Testemunhas e colegas de trabalho afirmam que a vítima saiu do trabalho às 22h28, cerca de sete minutos antes do crime, ocorrido às 22h35. Guilherme teria sido atingido enquanto corria em direção ao ponto de ônibus. Um funcionário da empresa onde ele trabalhava apresentou imagens com registro do ponto eletrônico que confirmam o horário de saída. O próprio Guilherme havia publicado no Status do WhatsApp foto do relógio de ponto à saída do trabalho.
Segundo o boletim de ocorrência, foram encontrados com a vítima carteira, celular, remédios, uma bíblia, marmita, talheres e itens de higiene. Não havia nenhuma arma de fogo. Na versão atualizada do BO, após contato de amigos de Guilherme com a Polícia Civil apresentarem indícios de que ele estava saindo do trabalho na hora da ocorrência, ele deixou de ser classificado como “envolvido” e passou a ser considerado “vítima”.
O BO informa que o PM “provavelmente acreditou que se tratava de um dos criminosos que o haviam abordado” e que o policial deve ter agido por erro de “percepção”, o que afasta a hipótese de legítima defesa. Por isso, foi autuado por homicídio culposo, quando não há intenção de matar. A arma usada, uma pistola Glock calibre .40 pertencente à Polícia Militar, foi apreendida.
A fiança foi definida em R$ 6.500 e paga por um representante do policial, que foi solto após o registro da ocorrência. Segundo a Polícia Militar, ele vai responder pelo crime em liberdade.
JOVEM NEGRO
A viúva do jovem diz que ele foi assassinado a “sangue-frio” e pelas costas por ser negro. O rapaz, que trabalhava como marceneiro, estava chegando ao ponto de ônibus quando foi atingido por um disparo na cabeça.
“Só porque é um jovem negro, preto e estava correndo para pegar o ônibus, [ele] atirou. O que é isso? Que mundo é esse? Era o único jovem preto que estava no meio [do ponto] e foi atingido. A gente quer esse policial na cadeia, ele tem que pagar. Está solto, pagou a fiança que, para ele, não é nada”, disse Sthephanie dos Santos Ferreira Dias, viúva de Guilherme.

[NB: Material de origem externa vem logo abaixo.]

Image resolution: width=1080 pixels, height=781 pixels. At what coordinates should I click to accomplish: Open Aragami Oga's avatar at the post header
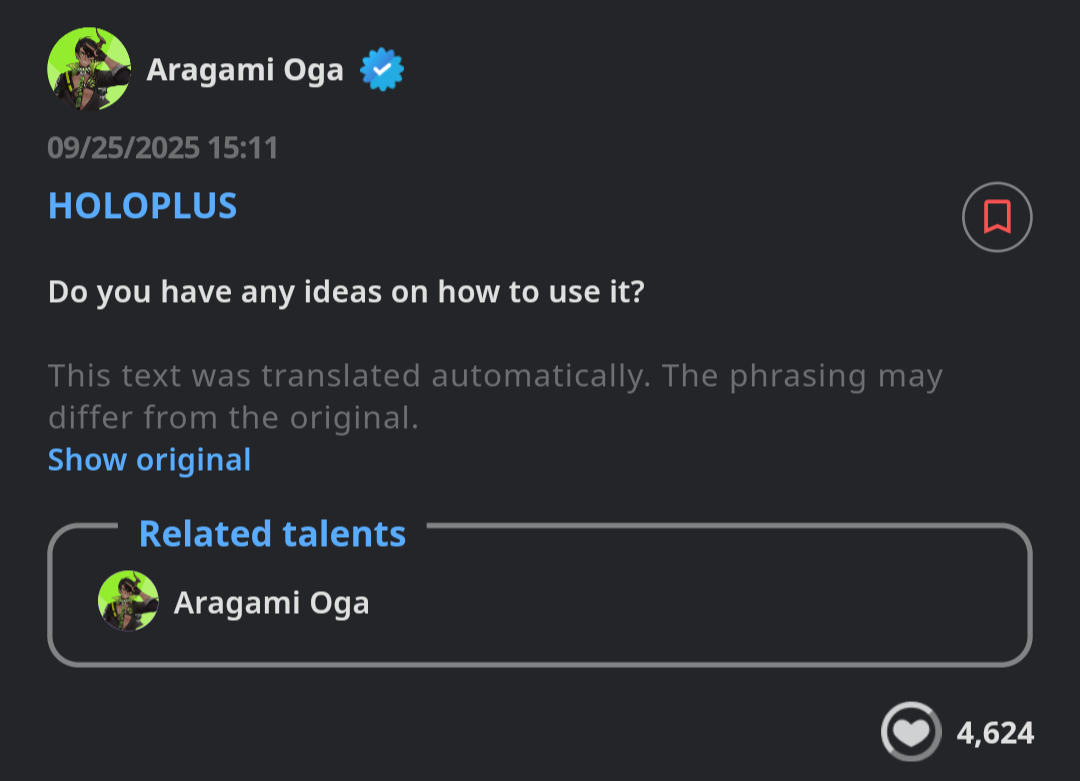pyautogui.click(x=89, y=69)
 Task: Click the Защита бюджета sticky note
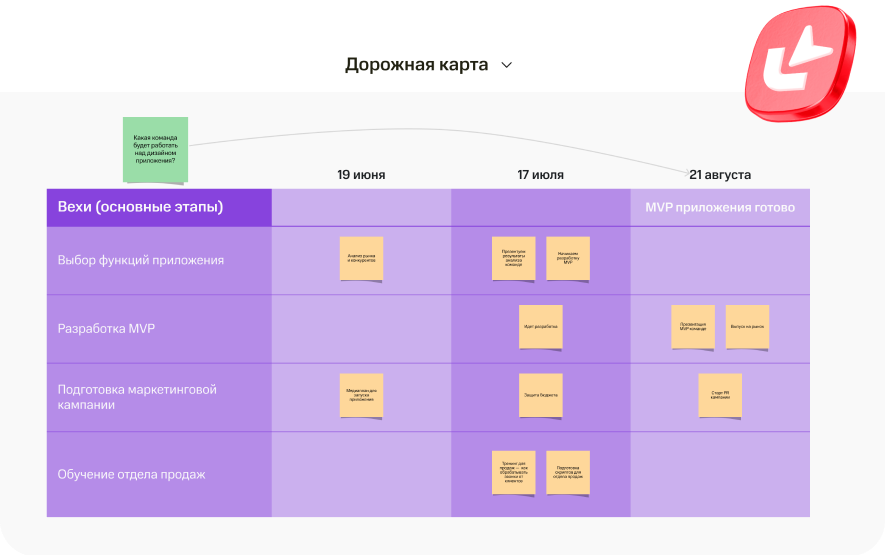click(x=540, y=395)
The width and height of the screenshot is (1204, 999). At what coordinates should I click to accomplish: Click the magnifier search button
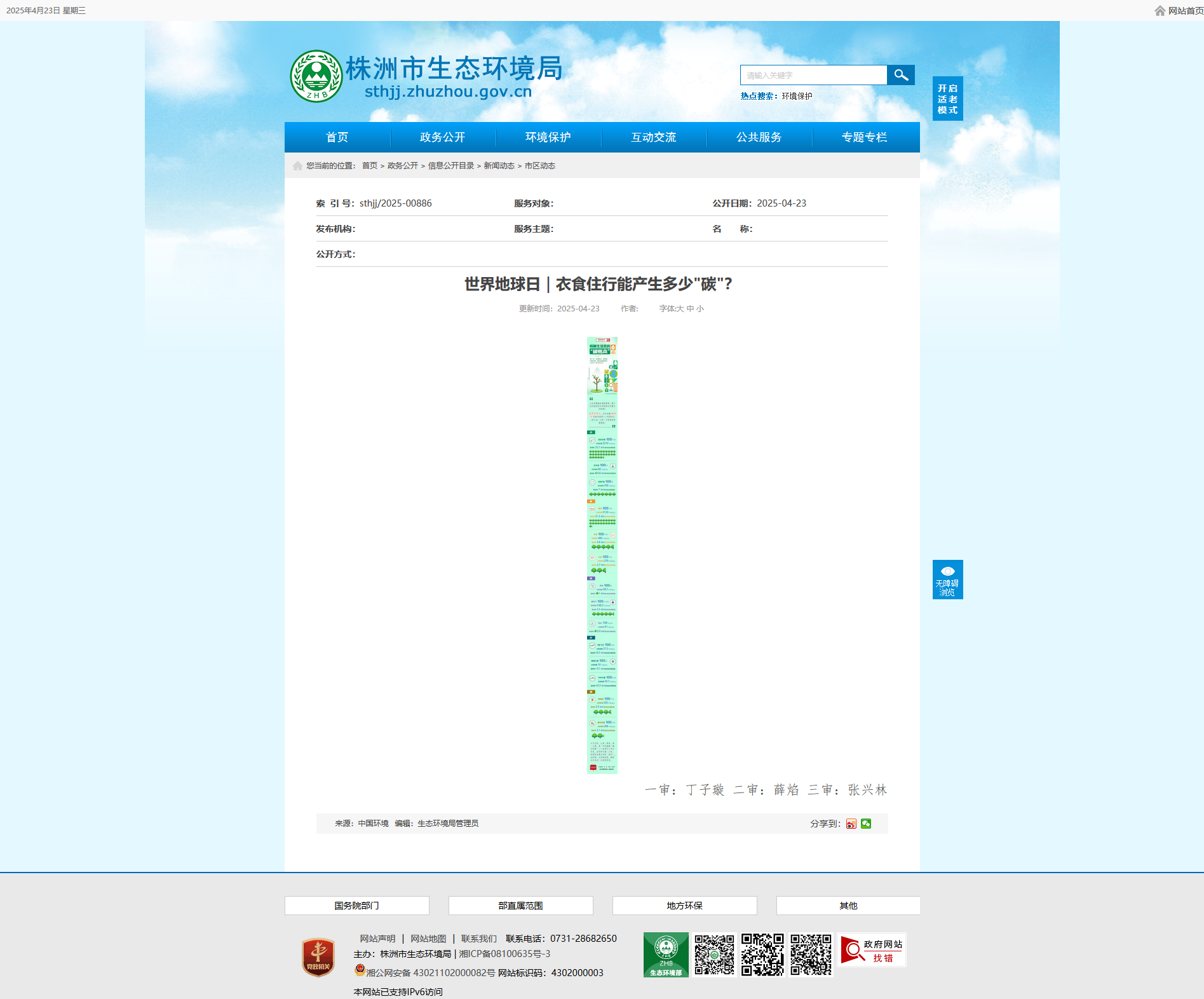pos(900,75)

Pouco antes do crime, ele avisou a esposa que já estava indo embora. “Deu 22h e eu dormi, e do nada acordei às 2h. Olhei meu WhatsApp e tinha mensagem dele: ‘estou indo embora’ às 22h38. [Era] Duas e meia da manhã e ele não tinha chegado. Ele nunca foi de chegar tarde em casa, sempre chegou no horário. Se ocorresse alguma coisa, ele me avisava”, disse.
Foi o cunhado quem encontrou o corpo de Guilherme na rua. “Ele estava lá jogado, não pudemos chegar perto do corpo dele. O corpo ficou até umas 7h. O povo falando que era bandido, estava o pessoal examinando o local, sem entender o que tinha acontecido”, disse a esposa.
Homem de Deus, bom filho, bom esposo e trabalhador. Essa é a memória e o legado deixado por Guilherme, segundo a família.
“Nunca se envolveu com nada, era do serviço para casa, da casa para a igreja e da igreja para o serviço. Era sempre assim, estava na casa dos pais ou em casa. Ele não é isso o que o povo está falando”, desabafou a esposa.
Guilherme e Sthephanie estavam juntos havia um ano e 11 meses e também tinham o sonho de ter filhos. “O sonho dele era ser pai. A gente estava fazendo tratamento para poder gerar um filho”, contou a mulher.
O casal também tinha como plano reformar a casa e viajar em agosto para comemorar dois anos de casados. “Ele estava pagando o carro dele, tirando a carteira de motorista e ia começar as aulas práticas. Também estava pretendendo conseguir um emprego melhor para sair mais cedo e receber melhor.”